• **Extract to read**
===============
Now through October 23rd!
There's so much to like in Chesapeake Shakespeare Company's current revival of Twelfth Night, a production that succeeds in big things and small, that I can't imagine any spectator walking away unsatisfied. Whether we're talking about the first thing we see, Tim Jones's set with sails that turn into projection screens among other things, or what we enjoy after the action starts, like the inventive and effective line readings, the beautifully thought-through and timed stage business, or Ian Gallanar's direction that transparently gives equal thought to every character onstage at every moment, this production is a triumph.
When a play is done so exquisitely, you tend to stand back from it and see the play itself in a new light. I certainly did.
I was struck while watching with the realization that even among Shakespeare's many far-fetched comedies, this one must have been an extreme outlier on the absurdity spectrum. As in many other Shakespeare plays, the plot is built on the premise (not impossible, but unlikely) that a female character can so convincingly dress as a man that everyone else credits the imposture, but it doesn't stop there. Shakespeare then adds to it the Comedy of Errors "identical twin" premise, i.e. that twins, each believing the other dead, might operate in the same environment in mutual ignorance of each other's survival, inadvertently confusing everything around them (more probable, but still unlikely in the real world). Shakespeare then tops it off with something that he probably made up, not likely having ever heard of it in real life, identical twins of opposite sexes. (Scientists have recently announced that it occurs among only .1 percent of identical twins.) In other words, this farrago, which builds on all three absurdities, is so improbable that it passes the vanishing point of possibility altogether - and everyone, including Shakespeare, knows it. As the character Fabian puts it: "If this were played upon a stage now, I could condemn it as an improbable fiction." (Shakespeare may have inserted the line to beat the audience to the punch.)
===============
• **Recorded data**

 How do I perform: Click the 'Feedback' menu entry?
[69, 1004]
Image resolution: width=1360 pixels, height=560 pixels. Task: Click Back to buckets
===============
• **Required work**
a. In the Twelfth Night review, who designed the set with sails that turn into projection screens?
b. Reproduce the part of the Twelfth Night review that begins at the words "There's so much" and stops after "is a triumph.".

• **Answers by task**
a. Tim Jones

b.
There's so much to like in Chesapeake Shakespeare Company's current revival of Twelfth Night, a production that succeeds in big things and small, that I can't imagine any spectator walking away unsatisfied. Whether we're talking about the first thing we see, Tim Jones's set with sails that turn into projection screens among other things, or what we enjoy after the action starts, like the inventive and effective line readings, the beautifully thought-through and timed stage business, or Ian Gallanar's direction that transparently gives equal thought to every character onstage at every moment, this production is a triumph.